Problem to solve »
Keep only the lines of the records below that contain the string "screenshot", and copy each one out in full.

Dataset records »
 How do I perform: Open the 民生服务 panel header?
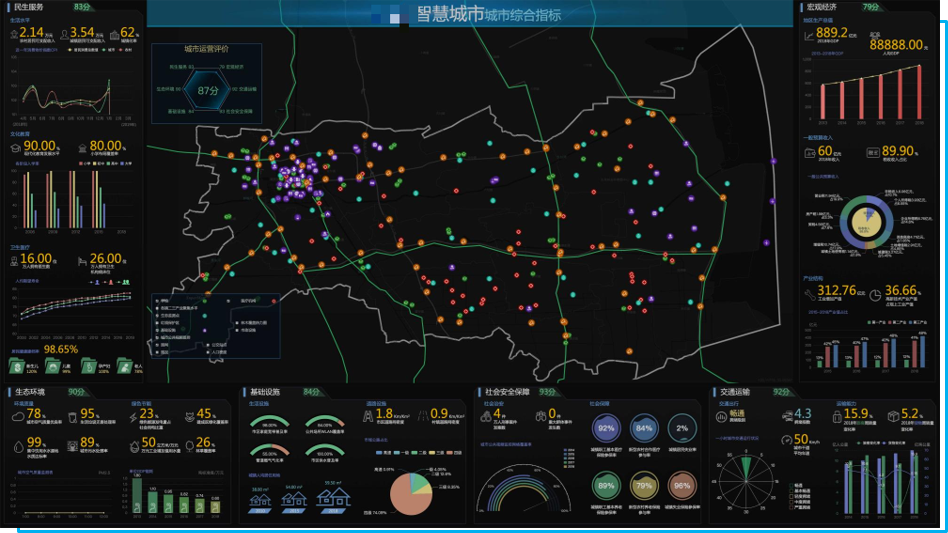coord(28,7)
...
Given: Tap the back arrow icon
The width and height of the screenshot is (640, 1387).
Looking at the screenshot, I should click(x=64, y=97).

Written response »
The width and height of the screenshot is (640, 1387).
Looking at the screenshot, I should click(x=64, y=97).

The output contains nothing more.